WASHINGTON, Jan 20: Barack Obama took the 35-word oath of office on Tuesday to become the United States’ 44th president even if he may have been led to utter the historic words in the wrong order.

Obama was sworn in by Supreme Court Chief Justice John Roberts, resting his left hand on Abraham Lincoln’s Bible and raising his right hand to deliver the words that formally made him the successor to former president George W. Bush.

But things didn’t go exactly as planned for the swearing-in of the country’s first African-American commander-in-chief.

Under the gaze of more than two million crowded onto Washington’s National Mall and millions more around the world, Obama said: “I, Barack Hussein Obama, do solemnly swear that I will execute the office of president of the United States faithfully, and will to the best of my ability, preserve, protect, and defend the constitution of the United States.

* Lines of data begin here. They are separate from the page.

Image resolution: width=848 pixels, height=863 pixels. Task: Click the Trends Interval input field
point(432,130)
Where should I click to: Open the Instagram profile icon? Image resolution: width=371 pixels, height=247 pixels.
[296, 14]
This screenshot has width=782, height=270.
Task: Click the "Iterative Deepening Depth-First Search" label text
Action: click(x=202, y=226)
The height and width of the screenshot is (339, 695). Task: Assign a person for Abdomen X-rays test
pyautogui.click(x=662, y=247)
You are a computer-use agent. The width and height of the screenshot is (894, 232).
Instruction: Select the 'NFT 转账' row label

“So help me God.” As specified in the US Constitution, the word “faithfully” precedes the phrase “execute the office”, but the chief justice, in his first presidential inauguration, read that part of the oath incorrectly.

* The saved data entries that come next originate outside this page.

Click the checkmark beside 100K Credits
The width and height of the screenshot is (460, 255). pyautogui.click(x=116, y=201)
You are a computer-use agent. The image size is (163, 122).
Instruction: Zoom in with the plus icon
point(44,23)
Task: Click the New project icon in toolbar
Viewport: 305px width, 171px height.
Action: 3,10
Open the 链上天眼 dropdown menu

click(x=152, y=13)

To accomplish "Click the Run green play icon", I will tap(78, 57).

Obama paused, apparently realising something was wrong, and after an awkward moment Roberts repeated himself, but the chief justice stumbled again.

Obama eventually recited the line as Roberts originally said it.

Huge crowds watching the historic proceedings one mile (kilometer) down the National Mall on a jumbo TV screen groaned loudly after Roberts’ gaffe.

“Oh no, no no no!” one woman screamed above the murmuring crowd.

The stumble marks the first of what is expected to be several interactions between the two men whose politics differ broadly.

Roberts, 53, was nominated to the high court by Obama’s predecessor George W. Bush in 2005, as the youngest chief justice in more than 200 years.

Roberts served in Republican administrations before becoming an appeals court judge and eventually chief justice.

Obama was among 22 Democrats in the US Senate to vote against Roberts in his Supreme Court confirmation hearing.

In Obama’s first luncheon as president, the affable Roberts appeared to apologise, prompting laughter and a handshake from Obama.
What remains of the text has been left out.